### [DATA EXTRACT]
══════════

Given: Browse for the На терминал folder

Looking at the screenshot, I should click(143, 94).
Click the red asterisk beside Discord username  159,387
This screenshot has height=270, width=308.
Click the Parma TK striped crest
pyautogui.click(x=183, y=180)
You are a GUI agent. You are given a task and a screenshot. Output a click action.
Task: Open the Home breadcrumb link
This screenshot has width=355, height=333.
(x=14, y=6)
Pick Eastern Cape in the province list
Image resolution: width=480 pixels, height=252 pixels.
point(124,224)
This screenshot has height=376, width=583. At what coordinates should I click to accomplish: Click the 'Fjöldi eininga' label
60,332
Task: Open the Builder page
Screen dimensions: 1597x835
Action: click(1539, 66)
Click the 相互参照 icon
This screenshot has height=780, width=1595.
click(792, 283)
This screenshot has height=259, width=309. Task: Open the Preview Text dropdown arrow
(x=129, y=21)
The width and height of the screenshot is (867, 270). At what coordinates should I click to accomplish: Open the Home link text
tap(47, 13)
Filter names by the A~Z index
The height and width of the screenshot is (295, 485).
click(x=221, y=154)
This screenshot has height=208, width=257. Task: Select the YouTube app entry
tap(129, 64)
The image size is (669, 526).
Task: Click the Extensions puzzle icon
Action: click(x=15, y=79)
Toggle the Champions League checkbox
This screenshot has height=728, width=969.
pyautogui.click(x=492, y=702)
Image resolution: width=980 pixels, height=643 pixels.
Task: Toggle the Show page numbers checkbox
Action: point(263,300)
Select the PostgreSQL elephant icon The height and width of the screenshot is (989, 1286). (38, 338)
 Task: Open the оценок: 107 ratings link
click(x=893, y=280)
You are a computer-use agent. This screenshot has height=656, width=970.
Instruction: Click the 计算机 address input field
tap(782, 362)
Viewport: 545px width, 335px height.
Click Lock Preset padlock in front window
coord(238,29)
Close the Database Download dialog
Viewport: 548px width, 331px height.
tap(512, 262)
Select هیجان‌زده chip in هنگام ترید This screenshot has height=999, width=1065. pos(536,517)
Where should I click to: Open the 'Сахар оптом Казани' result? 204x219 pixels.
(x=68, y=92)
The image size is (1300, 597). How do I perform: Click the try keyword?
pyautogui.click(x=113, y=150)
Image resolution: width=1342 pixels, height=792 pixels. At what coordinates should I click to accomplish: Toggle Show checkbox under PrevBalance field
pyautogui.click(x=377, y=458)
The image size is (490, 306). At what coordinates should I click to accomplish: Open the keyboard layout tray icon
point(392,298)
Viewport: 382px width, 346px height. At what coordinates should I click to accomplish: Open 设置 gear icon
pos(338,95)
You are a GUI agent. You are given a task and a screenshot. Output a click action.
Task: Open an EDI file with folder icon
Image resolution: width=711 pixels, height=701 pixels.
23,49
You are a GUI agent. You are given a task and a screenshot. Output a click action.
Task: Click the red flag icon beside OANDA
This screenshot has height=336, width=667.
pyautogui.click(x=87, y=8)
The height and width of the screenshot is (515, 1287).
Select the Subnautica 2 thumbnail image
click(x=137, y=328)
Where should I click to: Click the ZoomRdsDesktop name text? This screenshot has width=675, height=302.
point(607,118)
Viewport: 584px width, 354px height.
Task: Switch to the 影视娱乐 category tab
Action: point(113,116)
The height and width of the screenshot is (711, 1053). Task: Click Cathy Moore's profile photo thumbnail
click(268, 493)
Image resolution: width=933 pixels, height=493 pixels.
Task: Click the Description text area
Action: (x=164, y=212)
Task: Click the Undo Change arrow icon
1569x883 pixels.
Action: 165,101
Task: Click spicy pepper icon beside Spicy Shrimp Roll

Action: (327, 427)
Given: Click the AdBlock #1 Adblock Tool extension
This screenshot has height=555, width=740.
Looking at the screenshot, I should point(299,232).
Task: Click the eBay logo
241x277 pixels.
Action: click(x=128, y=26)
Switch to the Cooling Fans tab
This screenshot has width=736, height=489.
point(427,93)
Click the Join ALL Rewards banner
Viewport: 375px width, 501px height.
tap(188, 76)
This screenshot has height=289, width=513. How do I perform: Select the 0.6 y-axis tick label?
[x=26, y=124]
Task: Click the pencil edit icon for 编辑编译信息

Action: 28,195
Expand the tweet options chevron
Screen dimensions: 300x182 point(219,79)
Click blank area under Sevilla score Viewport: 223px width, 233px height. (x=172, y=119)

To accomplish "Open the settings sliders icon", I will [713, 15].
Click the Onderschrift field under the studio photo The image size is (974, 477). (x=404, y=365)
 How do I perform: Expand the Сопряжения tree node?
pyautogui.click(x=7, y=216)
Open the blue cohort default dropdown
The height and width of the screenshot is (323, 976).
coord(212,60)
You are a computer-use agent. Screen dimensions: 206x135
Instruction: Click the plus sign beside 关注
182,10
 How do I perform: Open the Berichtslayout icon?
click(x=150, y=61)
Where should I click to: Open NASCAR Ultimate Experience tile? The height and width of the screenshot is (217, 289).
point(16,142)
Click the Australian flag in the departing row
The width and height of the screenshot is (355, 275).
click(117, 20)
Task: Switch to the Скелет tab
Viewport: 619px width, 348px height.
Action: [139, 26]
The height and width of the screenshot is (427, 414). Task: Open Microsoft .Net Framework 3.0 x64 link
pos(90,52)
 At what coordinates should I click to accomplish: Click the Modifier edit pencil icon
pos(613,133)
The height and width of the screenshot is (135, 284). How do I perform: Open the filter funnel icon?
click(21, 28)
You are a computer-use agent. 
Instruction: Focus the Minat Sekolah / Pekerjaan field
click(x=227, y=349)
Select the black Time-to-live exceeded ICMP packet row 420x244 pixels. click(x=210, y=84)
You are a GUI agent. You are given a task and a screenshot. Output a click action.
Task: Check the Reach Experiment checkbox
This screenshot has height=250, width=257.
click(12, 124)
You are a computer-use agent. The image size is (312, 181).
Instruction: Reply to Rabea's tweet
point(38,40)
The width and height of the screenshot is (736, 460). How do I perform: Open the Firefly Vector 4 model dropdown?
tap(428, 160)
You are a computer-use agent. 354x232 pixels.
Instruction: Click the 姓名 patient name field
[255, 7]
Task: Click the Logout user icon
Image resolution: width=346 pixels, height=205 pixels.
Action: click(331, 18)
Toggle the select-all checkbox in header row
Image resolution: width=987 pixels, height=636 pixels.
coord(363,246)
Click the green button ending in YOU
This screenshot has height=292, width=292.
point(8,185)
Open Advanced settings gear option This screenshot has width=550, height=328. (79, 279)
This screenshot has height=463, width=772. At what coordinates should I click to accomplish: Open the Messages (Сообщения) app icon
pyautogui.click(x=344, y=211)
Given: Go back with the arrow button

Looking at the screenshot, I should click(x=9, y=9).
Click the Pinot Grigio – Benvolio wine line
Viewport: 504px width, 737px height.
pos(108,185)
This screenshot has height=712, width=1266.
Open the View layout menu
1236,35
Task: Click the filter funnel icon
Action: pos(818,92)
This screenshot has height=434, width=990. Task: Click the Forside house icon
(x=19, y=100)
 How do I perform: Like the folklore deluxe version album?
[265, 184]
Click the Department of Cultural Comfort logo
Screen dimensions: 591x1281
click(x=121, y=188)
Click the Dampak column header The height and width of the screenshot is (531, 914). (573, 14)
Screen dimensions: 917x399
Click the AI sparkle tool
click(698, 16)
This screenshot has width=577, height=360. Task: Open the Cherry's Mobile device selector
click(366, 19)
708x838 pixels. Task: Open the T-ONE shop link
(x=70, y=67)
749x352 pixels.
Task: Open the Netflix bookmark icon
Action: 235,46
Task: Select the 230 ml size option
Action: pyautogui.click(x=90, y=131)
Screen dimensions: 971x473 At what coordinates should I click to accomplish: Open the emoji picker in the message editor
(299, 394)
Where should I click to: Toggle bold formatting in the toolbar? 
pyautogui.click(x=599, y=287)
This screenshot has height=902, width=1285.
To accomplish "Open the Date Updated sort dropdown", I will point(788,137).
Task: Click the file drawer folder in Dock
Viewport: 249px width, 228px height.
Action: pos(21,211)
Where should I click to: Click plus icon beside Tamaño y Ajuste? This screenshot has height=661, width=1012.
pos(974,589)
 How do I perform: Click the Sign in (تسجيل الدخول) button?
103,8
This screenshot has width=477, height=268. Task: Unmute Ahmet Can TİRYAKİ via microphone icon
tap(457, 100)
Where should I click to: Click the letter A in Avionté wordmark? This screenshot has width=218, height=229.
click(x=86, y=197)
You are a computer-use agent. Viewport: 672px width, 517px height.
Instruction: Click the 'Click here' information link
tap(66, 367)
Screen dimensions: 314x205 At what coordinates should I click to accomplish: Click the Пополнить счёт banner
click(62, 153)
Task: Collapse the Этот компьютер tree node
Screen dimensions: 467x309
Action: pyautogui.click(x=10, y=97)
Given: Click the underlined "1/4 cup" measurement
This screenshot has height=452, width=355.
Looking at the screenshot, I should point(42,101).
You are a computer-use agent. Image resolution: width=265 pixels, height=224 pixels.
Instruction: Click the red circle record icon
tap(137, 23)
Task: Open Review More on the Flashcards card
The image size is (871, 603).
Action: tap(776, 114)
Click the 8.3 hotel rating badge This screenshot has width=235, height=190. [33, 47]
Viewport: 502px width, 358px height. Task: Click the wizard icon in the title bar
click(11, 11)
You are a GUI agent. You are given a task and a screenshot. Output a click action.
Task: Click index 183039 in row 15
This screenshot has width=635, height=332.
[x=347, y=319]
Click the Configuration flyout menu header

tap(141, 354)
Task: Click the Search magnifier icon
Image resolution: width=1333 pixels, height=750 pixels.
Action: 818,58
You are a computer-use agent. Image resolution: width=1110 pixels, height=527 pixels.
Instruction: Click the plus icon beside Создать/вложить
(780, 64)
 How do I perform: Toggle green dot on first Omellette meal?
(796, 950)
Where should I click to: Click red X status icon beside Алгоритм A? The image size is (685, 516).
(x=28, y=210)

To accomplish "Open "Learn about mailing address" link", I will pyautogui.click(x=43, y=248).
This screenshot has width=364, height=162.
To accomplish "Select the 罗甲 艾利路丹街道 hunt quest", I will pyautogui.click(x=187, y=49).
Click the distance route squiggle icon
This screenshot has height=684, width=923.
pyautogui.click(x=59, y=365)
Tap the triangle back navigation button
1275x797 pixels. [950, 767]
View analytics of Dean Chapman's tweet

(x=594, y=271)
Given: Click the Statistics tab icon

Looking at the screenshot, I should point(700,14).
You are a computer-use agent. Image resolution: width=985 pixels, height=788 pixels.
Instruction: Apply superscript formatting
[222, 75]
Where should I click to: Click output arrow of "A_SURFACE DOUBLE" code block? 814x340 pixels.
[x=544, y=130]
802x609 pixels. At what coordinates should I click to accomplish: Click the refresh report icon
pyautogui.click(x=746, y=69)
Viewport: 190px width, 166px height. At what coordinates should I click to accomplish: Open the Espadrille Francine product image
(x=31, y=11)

══════════

When you reach the line that contains "Task: Open the Home breadcrumb link", stop; that line and every line before it, from the very first line of the data, should be restated word for word.

### [ANSWER TO THIS TASK]
Given: Browse for the На терминал folder

Looking at the screenshot, I should click(143, 94).
Click the red asterisk beside Discord username  159,387
This screenshot has height=270, width=308.
Click the Parma TK striped crest
pyautogui.click(x=183, y=180)
You are a GUI agent. You are given a task and a screenshot. Output a click action.
Task: Open the Home breadcrumb link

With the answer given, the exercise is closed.